(Instruction)
Rewrite the part of the records that opens with the line containing "Edit the Total files metric panel" and runs through the end of the records, requests included. Shift every coordinate in the answers up by 107.

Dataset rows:

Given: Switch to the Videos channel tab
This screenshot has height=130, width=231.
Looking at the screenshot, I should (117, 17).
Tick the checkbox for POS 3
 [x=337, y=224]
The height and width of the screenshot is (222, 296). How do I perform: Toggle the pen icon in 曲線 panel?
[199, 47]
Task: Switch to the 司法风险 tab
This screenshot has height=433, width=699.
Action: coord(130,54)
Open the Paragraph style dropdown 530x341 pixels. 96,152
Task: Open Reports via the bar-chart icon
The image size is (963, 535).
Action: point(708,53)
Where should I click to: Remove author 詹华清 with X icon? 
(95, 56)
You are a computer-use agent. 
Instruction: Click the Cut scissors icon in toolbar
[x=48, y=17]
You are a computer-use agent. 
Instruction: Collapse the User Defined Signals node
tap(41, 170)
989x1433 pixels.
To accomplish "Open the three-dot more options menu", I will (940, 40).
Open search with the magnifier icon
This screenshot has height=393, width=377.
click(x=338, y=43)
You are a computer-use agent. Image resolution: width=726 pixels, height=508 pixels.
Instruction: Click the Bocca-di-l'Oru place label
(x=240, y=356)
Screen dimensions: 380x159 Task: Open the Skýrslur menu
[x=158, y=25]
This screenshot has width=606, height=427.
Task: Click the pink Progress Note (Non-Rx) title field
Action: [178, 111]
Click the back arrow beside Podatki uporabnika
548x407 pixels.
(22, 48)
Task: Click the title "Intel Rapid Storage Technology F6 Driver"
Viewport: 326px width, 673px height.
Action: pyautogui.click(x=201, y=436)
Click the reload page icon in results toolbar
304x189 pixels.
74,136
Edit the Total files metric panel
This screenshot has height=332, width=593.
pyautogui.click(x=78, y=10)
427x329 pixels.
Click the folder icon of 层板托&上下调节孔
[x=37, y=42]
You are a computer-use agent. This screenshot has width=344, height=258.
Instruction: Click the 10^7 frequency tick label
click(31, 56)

(Answer to this problem)
Edit the Total files metric panel
This screenshot has height=332, width=593.
pyautogui.click(x=185, y=117)
427x329 pixels.
Click the folder icon of 层板托&上下调节孔
[x=144, y=149]
You are a computer-use agent. This screenshot has width=344, height=258.
Instruction: Click the 10^7 frequency tick label
click(138, 163)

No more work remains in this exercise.